**Task item**
Every line that contains "node" must be located and copied from the data.

**Data for this task**
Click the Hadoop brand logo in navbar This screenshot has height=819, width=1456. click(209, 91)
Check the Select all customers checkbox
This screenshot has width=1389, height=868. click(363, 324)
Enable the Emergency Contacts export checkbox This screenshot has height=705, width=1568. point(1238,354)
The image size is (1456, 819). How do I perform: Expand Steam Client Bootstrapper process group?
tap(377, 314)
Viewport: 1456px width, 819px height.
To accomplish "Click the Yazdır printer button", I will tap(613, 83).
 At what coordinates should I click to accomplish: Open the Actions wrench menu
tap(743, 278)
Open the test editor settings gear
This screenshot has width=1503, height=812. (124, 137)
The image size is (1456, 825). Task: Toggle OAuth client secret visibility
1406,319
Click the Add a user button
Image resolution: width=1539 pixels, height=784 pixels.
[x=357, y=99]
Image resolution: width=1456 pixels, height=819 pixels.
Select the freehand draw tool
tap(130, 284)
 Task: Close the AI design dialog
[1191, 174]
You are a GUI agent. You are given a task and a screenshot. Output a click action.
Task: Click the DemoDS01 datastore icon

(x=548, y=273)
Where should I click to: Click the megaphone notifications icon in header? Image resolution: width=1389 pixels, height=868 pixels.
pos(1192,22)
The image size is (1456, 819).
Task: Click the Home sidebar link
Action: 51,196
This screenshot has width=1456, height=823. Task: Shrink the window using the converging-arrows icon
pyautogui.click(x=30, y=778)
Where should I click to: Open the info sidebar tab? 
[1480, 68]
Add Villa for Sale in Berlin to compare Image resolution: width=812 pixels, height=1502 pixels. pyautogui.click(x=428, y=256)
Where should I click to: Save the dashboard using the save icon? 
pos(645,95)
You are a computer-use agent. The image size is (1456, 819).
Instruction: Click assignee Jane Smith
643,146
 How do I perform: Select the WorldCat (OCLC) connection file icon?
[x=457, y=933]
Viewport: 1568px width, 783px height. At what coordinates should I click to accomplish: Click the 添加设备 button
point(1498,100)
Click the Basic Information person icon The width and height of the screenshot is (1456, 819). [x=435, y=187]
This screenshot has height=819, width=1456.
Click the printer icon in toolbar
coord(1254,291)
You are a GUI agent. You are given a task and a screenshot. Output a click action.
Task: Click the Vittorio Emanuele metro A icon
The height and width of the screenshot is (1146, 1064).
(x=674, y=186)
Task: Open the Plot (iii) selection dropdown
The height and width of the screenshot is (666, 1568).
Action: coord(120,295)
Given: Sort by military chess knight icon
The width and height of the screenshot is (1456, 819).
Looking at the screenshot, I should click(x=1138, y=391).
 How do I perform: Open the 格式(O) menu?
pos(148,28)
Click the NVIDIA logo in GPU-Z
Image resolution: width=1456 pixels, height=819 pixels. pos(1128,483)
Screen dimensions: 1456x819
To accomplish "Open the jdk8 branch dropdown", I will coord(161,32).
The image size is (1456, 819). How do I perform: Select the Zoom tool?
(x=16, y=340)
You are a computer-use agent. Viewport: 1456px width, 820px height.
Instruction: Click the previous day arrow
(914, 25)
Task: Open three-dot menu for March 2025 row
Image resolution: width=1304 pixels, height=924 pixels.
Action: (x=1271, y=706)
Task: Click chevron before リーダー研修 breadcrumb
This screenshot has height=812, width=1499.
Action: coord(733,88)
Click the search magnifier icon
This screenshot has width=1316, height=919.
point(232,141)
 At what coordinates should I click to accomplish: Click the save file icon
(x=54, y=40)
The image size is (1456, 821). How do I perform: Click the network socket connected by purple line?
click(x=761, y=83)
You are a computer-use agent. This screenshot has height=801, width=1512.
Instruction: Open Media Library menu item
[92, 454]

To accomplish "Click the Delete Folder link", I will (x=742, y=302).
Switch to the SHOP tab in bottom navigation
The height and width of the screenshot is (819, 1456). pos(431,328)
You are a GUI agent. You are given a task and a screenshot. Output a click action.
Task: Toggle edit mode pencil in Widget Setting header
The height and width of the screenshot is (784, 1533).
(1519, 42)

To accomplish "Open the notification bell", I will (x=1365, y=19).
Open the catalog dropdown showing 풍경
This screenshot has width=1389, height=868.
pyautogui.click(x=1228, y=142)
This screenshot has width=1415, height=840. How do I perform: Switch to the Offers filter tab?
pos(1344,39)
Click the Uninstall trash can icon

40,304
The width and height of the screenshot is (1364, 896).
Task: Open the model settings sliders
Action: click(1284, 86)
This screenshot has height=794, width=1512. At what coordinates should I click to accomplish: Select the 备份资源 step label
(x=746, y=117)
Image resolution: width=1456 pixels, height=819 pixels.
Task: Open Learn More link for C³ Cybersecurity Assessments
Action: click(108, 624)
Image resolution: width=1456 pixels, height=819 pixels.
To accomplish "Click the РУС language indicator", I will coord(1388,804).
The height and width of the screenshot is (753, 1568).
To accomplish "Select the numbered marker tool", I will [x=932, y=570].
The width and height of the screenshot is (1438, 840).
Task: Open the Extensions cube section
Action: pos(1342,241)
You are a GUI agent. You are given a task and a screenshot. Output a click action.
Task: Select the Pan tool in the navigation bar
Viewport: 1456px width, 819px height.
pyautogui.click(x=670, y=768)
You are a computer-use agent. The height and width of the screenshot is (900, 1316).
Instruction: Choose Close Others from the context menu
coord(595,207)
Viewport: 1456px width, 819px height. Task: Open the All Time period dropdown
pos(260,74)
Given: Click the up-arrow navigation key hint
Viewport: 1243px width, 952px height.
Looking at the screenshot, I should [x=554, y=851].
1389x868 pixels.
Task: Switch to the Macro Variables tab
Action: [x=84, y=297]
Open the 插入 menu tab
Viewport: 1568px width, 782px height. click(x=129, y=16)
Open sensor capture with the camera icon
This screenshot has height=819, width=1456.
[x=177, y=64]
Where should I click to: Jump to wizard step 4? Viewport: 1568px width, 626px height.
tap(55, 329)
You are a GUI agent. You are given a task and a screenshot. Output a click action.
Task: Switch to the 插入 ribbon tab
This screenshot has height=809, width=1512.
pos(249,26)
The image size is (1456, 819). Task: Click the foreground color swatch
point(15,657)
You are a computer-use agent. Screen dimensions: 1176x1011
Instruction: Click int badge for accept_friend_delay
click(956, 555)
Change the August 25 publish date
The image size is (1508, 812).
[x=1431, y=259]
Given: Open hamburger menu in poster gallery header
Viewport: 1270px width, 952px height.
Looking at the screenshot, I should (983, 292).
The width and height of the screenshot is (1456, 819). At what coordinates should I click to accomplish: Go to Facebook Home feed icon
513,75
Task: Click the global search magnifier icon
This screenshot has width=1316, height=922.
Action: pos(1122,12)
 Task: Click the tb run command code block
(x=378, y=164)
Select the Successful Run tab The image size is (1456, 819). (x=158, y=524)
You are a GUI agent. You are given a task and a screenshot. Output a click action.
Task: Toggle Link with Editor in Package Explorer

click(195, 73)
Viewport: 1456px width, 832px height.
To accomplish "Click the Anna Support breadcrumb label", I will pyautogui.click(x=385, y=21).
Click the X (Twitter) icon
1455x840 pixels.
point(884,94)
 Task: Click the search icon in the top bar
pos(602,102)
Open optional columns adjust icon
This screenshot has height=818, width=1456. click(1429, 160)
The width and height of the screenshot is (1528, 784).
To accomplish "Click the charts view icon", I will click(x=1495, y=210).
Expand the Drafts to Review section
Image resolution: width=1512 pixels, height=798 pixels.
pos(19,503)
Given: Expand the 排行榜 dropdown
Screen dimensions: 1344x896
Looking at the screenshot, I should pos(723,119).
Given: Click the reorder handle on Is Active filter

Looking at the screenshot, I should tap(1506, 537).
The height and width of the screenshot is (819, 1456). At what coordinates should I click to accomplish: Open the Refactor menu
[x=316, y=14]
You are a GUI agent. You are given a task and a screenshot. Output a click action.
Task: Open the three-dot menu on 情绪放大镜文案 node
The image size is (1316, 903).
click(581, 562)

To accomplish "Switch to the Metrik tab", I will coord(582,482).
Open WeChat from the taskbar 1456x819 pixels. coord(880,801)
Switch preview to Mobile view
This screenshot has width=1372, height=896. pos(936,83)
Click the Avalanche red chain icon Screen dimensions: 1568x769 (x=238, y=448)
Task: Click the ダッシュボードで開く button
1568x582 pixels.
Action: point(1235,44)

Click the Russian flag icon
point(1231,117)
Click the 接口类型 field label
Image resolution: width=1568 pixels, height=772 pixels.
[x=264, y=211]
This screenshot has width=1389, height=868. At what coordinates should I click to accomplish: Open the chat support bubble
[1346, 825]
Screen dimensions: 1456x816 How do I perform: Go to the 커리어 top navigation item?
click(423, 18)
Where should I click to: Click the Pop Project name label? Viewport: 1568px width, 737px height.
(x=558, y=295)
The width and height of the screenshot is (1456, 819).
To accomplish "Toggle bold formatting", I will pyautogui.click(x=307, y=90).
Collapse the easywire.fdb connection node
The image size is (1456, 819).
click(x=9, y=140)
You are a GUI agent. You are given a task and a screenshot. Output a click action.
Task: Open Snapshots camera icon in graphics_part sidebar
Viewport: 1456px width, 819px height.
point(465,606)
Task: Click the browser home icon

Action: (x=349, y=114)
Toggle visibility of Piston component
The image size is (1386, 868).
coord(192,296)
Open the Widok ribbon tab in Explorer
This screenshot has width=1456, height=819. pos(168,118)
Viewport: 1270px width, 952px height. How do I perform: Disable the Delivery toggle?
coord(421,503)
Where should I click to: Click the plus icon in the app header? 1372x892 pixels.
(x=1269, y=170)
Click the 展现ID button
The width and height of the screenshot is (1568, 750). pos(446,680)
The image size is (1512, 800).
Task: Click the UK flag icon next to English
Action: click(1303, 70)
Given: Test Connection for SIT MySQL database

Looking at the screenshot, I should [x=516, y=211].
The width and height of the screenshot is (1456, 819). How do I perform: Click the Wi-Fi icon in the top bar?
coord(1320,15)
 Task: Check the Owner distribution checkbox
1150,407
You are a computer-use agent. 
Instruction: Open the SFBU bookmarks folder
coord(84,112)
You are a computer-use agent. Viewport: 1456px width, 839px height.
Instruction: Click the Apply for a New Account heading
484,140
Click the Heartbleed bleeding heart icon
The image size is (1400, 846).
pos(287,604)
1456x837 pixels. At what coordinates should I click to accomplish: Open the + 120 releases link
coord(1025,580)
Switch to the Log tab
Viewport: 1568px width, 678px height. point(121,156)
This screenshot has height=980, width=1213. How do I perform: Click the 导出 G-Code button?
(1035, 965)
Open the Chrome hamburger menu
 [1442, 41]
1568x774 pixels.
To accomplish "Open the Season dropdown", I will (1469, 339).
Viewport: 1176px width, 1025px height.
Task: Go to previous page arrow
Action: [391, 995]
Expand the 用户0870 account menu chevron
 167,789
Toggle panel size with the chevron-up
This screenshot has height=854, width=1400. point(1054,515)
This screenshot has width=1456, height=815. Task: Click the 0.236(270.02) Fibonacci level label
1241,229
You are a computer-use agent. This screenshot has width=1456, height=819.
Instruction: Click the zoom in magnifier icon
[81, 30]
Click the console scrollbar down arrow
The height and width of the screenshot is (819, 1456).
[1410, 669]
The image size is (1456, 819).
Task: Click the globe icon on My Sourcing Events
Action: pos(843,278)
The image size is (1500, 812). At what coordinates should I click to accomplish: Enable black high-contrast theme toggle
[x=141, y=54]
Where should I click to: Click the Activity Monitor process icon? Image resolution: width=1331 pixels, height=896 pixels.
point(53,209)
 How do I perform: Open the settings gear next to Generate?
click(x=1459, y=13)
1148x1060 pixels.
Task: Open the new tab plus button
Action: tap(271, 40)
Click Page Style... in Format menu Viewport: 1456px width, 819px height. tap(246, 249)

**Response to the task**
Task: Open the three-dot menu on 情绪放大镜文案 node
Collapse the easywire.fdb connection node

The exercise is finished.